Calculating a moving average

Problem

You want to calculate a moving average.

Solution

Suppose your data is a noisy sine wave with some missing values:

set.seed(993)
x <- 1:300
y <- sin(x/20) + rnorm(300,sd=.1)
y[251:255] <- NA

The filter() function can be used to calculate a moving average.

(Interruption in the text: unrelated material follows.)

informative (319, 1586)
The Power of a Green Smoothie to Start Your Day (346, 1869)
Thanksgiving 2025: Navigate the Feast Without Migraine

# Plot the unsmoothed data (gray)
plot(x, y, type="l", col=grey(.5))
# Draw gridlines
grid()

# Smoothed with lag:
# average of current sample and 19 previous samples (red)
f20 <- rep(1/20, 20)
f20
#>  [1] 0.05 0.05 0.05 0.05 0.05 0.05 0.05 0.05 0.05 0.05 0.05 0.05 0.05 0.05 0.05 0.05 0.05
#> [18] 0.05 0.05 0.05
y_lag <- filter(y, f20, sides=1)
lines(x, y_lag, col="red")

# Smoothed symmetrically:
# average of current sample, 10 future samples, and 10 past samples (blue)
f21 <- rep(1/21,21)
f21
#>  [1] 0.04761905 0.04761905 0.04761905 0.04761905 0.04761905 0.04761905 0.04761905
#>  [8] 0.04761905 0.04761905 0.04761905 0.04761905 0.04761905 0.04761905 0.04761905
#> [15] 0.04761905 0.04761905 0.04761905 0.04761905 0.04761905 0.04761905 0.04761905
y_sym <- filter(y, f21, sides=2)
lines(x, y_sym, col="blue")

plot of chunk unnamed-chunk-2

filter() will leave holes wherever it encounters missing values, as shown in the graph above.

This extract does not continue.